Principal component analysis or PCA is a widely used method for dimensionality reduction in the context of machine learning. The objective is to transform a large dataset (a high number of features) into a compact representation containing the data’s important information (orthogonal projection). Reducing the dimension is closely related to loss in accuracy, but PCA as SVD uses the eigenvalue decomposition process to transform the covariance matrix involved in the process. The components are a linear combination of various features to create uncorrelated new features. The first component will contain the maximum amount of the information; then, the remaining information will be contained in the second, etc. The geometrical representation of PCA is that components represent the direction of the maximal amount of variance (rotation).

5.2.3. SKPP

Projection pursuit is a generalization of PCA [22] where the method aims to find the best projections through the feature to maximize or minimize a projection index. To find the relevant project index, the method uses the Kurtosis-based projection [23]. In a case of a supervised dataset, the algorithm is named Supervised Kurtosis Projection Pursuit (SKPP). The Kurtosis index can be expressed as:

K = \frac{1 / n \sum_{i = 1}^{n} {(z_{i} - \tilde{z})}^{4}}{{(1 / n \sum_{i = 1}^{n} {(z_{i} - \tilde{z})}^{2})}^{2}},

(4)

where n is the number of samples,

z_{i}

is the individual sample value, and

\tilde{z}

is the sample mean. The numerator is the fourth central moment, and the denominator is the biased sample variance.

5.2.4. LDA

Linear Discriminant Analysis is similar to PCA; they are linear transformations to reduce the dimensionality of datasets (eigenvalue decomposition). Where PCA will maximize the variance, LDA will maximize the axes for class separation. LDA will create a subspace of k-dimensions from the n-dimensions space of the original data where

k \leq n - 1

. The subspace is computed taking into account the label to maximize the separation of classes.

5.3. Quantum Machine Learning Models

Quantum Computing (QC) and Machine Learning (ML) have been mixed to develop the new area of Quantum Machine Learning (QML). This new field of study incorporates ideas from both aspects to provide better answers by boosting the performance of either ML algorithms or quantum experiments, or both. By utilizing quantum resources to increase machine learning in terms of speed and/or performance, researchers could obtain potential alternative and/or more accurate solutions.

5.3.1. Quantum Kernel

The quantum kernel methods [24,25] in principle are the same as their classical versions, which aim to classify data by defining what is similar in a given space because of their distance using a feature mapping function.

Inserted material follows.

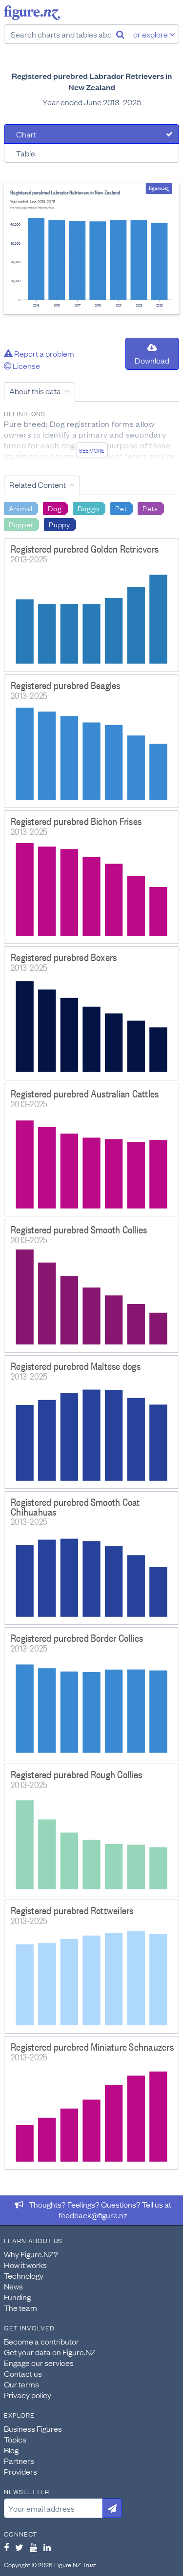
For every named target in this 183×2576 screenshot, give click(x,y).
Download (152, 360)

The main difference in the quantum version of kernels is that it maps out the data points from the original input to a high-dimensional Hilbert feature space, expanding the possibilities to find the best classification possible [26]. One of the well-known classical methods that utilize the kernel properties is the support vector machine (SVM), also known as support vector classifier (SVC), which is dedicated to finding a hyper-plane that can separate the classes of the datapoints, expanding as much as is possible the distance between both groups.

In this research, we use a similar structure of an SVC, but ours is boosted with a quantum kernel. The mechanism of quantum kernel functions resembles the conventional one, but its implementation relies on quantum superposition states and entanglement. Also, in the case of quantum kernels, the output values are statistically dependent on probabilities, so some researchers call this method a probabilistic kernel function.

5.3.2. Variational Quantum Classifier

A Variational Quantum Classifier (VQC) [27,28,29] is a supervised quantum-classical hybrid method widely used in NISQ devices and simulators. The cost function in the case of this algorithm is calculated using iterative measurements, which also provide the possibility of mitigating errors. This method allows the researcher and developers to map classical data and grab benefits for an increasingly ample feature space in quantum. The quantum execution for supervised learning employs variational algorithms that are implemented using differential programming, state preparation that encodes classical data sets into amplitude and rotations of qubits for quantum hardware or simulators to comprehend, and qubits that are executed using parameterized unitary operations; all parameters are modifiable according to given rules. The outcome of the quantum execution is the output, which categorizes the input data.

5.4. Quantum Encoding

Quantum encoding is the process of passing from classical data to quantum representations. There are many ways to process classical data and create a useful representation. In this study, we used a quantum feature map (Qiskit ZZFeatureMap) and angle encoding (Pennylane) to be used with QSVC and VQC, respectively.

5.4.1. Quantum Feature Map

A feature map is a new representation for data encoding [26,30,31,32] and it is represented as a Hilbert space where the transformation

x \to | ϕ (x) 〉

is applied to pass from the original representation x into a linear separable space via a unitary operator

ϕ (x)

. In other words, we encode the classical data into quantum states and map them to Hilbert space.

The feature map is a good (sometimes infinite) projection for using SVM that is designed to create a hyperplane between classes. This hyperplane is a linear separation of two subspaces that are automatically created by the feature map (different data projections make the separation easier with higher dimensions).

5.4.2. Angle Encoding

Angle encoding is a process of encoding classical information by rotations [33]. The classical information is represented by angles of rotation in corresponding gates and can be written as Equation (5):

| x 〉 = ⨂_{i}^{n} R (x_{i}) | 0^{n} 〉,

(5)

where R is rotation gates such as

R_{x}

,

R_{y}

and

R_{z}

. Angle encoding is used when the dimension of the feature vector x is equal to the number of qubits.

5.5. Workflow

In Figure 1, we present the workflow we used throughout this study to compare the selected algorithms (classical and quantum). The set of algorithms was applied to the data representation generated by dimensionality reduction methods. The workflow is composed of five steps:

1–2: Steps 1 and 2 can be associated: Load the data and apply an Exploratory Data Analysis. The objective is to clean the data and normalize it with a good format for the dimensionality reduction method.
3: Dimensionality reduction: SVD, PCA, SKPP and LDA are used to reduce the number of features to two compressed dimensions. SVD, PCA and SKPP were used with two components. LDA was used on a split dataset. Each half part was reduced with one component by LDA.
4: Quantum encoding: The classical data is encoded into a quantum representation by quantum feature maps. This step was only used for quantum algorithms.
5: Applied models: The selected set of algorithms (ML and QML) is applied to the data encoding (classical or quantum) and evaluated through the same metrics (Table 1).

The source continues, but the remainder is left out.